Regularization and vector projections are connected through the idea of constrained optimization and the Karush-Kuhn (no relation)-Tucker conditions.
What are the KKT conditions?
Briefly, these state that, if $x$ is a solution to the problem "minimize $f(x)$ subject to $g(x) \le 0$", then $x$ is also a solution to the problem $\nabla f(x) = \lambda \nabla g(x)$ for some scalar $\lambda$. But this is equivalent to saying $\nabla f(x) - \lambda \nabla g(x) = 0$, which means that $x$ minimizes the unconstrained optimization problem "minimize $f(x) - \lambda g(x)$".
The intuition is that either:
$g(x) < 0$. In this case, $x$ is an "interior solution" so the gradient of $f$ must be zero at that point. (If it weren't zero, we could move a little bit in that direction from $x$, while maintaining $g(x) < 0$, and have a higher value for $f(x)$. Then we set $\lambda = 0$ and we're done.
Or, $g(x) = 0$. In this case, $x$ is on the edge of the possible solution space. Locally, this edge looks like a hyperplane orthogonal to the gradient $\nabla g(x)$, because the way you maintain the $g(x) = 0$ constraint is to not move up or down the gradient at all. But that means that the only direction the gradient $\nabla f$ could possibly point is the exact same direction as $\nabla g$--if it had any component that was orthogonal to $\nabla g$, we could move $x$ a little bit in that direction, stay on the orthogonal hyperplane $g(x) = 0$, and increase $f(x)$.
How the KKT conditions explain the relationship between constrained minimization and regularization
If $g(x) = |x| - c$ for some norm and some constant $c$, then the constraint $g(x) \le 0$ means that $x$ lies on a sphere of radius $c$ under that norm. And in the unconstrained formulation, subtracting $\lambda g(x)$ from the function you want to maximize is what ends up applying the regularization penalty: you're really subtracting $\lambda |x| + \lambda c$ (and the constant $\lambda c$ doesn't matter for optimization).

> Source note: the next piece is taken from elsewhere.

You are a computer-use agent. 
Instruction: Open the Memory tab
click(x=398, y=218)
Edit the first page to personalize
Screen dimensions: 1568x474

People often take advantage of this "duality" between unconstrained and constrained optimization. For an example that I could find quickly by Googling see On the LASSO and its dual.
Why are projections important here?
OK, so why is someone writing a paper on fast projections, though?
Basically, one way you can do general constrained optimization--"maximize $f(x)$ subject to $x \in X$"-- is to do the following:
- Take any iterative algorithm for unconstrained maximization of $f(x)$
- Start with a guess $x_0$
- Take one step of the algorithm: $x_0^\prime \leftarrow step(x_0)$
- Then project back onto the set $X$: $x_1 \leftarrow P_X(x_0^\prime)$.
- And repeat until convergence.
For instance, this is how projected gradient descent is derived from ordinary gradient descent. Of course, optimizing your projection function $P_X$ is vitally important here.
Putting it all together
So, suppose that you want to solve the LASSO: $$\arg\min_\beta (\mathbf{y} - \beta^\prime \mathbf{X})^2 + \lambda ||\beta||_1$$
That's the unconstrained version. By the KKT conditions, adding the regularization term is equivalent to constraining the solution to lie in $||\beta||_1 \le c$ for some constant $c$. But that's just the $\ell_1$-ball with radius $c$!
So you could imagine solving this with projected (sub)gradient descent.* If you did, your $P_X$ function would be a projection onto the unit ball, and you want to make that fast.
*I don't think people actually do this, because there are more efficient ways. But those might use projections also. EDIT: as @Dougal points out, a more sophisticated variant of projected subgradient descent was good enough to write a paper about in 2008.